Palouse wheat fields feel the chill of the year’s cold snap


Local agriculture takes a hit from cold weather.

The unusual weather patterns this winter are affecting wheat growth and research in both negative and positive ways.

Arron Carter, assistant professor of crop and soil sciences, said the issue is not necessarily the cold temperatures Pullman experienced in December but rather the dry weather that accompanied it.

“Snow cover will insulate the plants,” Carter said. “The air temperature will be lower, but soil temperature will be higher.”

Carter said the more snow the better, but even a few inches can provide the insulation the wheat needs.

Timothy Murray, professor and extension plant pathologist, said it is not the amount of cold so much as it is the wind mixed with in it. There is less chance of a freezer burn effect on the soil because there was little wind during the cold snap in early December.

Although there is a chance some wheat crops may be damaged, it is difficult to know right now, Carter said.

Drew Lyon, endowed chair in small grain extension and research, agreed that it is difficult to tell if the weather was truly damaging to the plots of wheat.

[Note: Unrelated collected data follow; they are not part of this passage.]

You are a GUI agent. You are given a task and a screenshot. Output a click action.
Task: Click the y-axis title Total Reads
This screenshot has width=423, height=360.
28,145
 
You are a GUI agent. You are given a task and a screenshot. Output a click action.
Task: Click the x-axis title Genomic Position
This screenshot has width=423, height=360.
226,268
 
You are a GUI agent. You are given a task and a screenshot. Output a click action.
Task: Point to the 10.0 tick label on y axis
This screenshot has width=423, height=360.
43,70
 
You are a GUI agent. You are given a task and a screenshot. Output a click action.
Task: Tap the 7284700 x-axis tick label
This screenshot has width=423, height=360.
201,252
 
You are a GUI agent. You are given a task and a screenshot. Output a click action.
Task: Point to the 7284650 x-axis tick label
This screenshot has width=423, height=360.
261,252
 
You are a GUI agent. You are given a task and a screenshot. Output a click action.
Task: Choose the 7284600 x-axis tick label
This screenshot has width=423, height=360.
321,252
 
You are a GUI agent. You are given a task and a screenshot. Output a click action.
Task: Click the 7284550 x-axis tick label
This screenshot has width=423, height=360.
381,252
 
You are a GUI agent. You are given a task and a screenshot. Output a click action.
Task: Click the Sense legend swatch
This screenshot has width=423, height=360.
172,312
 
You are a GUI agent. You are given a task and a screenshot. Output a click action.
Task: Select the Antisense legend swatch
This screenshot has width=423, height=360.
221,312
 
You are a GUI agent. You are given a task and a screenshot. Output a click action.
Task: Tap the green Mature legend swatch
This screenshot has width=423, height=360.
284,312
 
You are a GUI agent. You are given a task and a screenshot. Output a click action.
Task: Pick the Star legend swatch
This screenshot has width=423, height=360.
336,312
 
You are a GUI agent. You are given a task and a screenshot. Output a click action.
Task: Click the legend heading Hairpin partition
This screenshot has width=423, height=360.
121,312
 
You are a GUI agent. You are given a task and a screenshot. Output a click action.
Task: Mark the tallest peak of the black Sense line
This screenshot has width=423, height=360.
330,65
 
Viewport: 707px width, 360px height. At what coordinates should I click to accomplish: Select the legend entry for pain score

“The only way to know for sure is to dig one up, warm up the roots, and grow it inside in warmer temperatures,” Lyon said. “You have to bring it in to see if there’s any new growth out there.”

Carter said there are a variety of winter wheat seeds that can be planted with the ability to withstand a range of temperatures.

Most can withstand a range of 14 degrees to minus 4 degrees Fahrenheit, which puts the current crops right on the borderline, Carter said.

The impact of the cold on the growth of this season’s wheat crops brings concern to those at WSU who depend on the growth of the wheat for their research.

For Lyon, the cold weather has the potential to set back his research on controlling small grains.

Lyon said his work with herbicides can sometimes damage wheat plants, and the cold weather can damage the plants further, which could potentially ruin his experiment.

“From a research standpoint, it’s kind of a bummer,” Lyon said. “Unlike farmers, it’s hard to change an experiment halfway through.”

If the weather does damage wheat plots, researchers can lose up to a year of data, Lyon said.

Lyon said this is often more detrimental to younger researchers who are still working toward tenure and promotion packages.

However, Carter’s research is not inhibited. For Carter, the cold weather is actually aiding in his research of developing winter-resistant wheat.

“For us in a sense, this is the opportunity to find lines that don’t have winter tolerance and remove them from the program,” Carter said. “Often what’s not good for the growers is good for us from a research standpoint because then we can develop more tolerant seeds.”

Murray’s research could experience mixed effects from the weather.

He focuses mainly on winter wheat research, and the diseases it can face. With the cold weather, it can kill some funguses while allowing others to flourish, Murray said.

Carter said the effect of the unusual winter weather varies across the state.

“Farmers are out looking at their crops- most of them know the variety they’ve picked,” Carter said.

He said some are worried, but some know they planted a more winter-resistant strain of wheat.

However, if crops are damaged, farmers have the opportunity to replant their fields in the spring, with spring wheat, at the relatively low cost of about $18 per acre, Carter said.

Although it is relatively inexpensive to replant the fields, Carter said farmers would prefer not to because winter wheat has significantly higher yields than spring wheat.

“These kinds of years happen,” Murray said. “The greatest concern right now is how dry it’s been. If the dry pattern continues into the spring, then that will be a big concern, because water is needed for yield.”

With the weather varying drastically throughout the winter so far, different aspects of wheat growth are taken into account, and WSU’s researchers are continuously working to adapt.

“Every year is different, and we have to take them all into account because the farmers have to,” Murray said.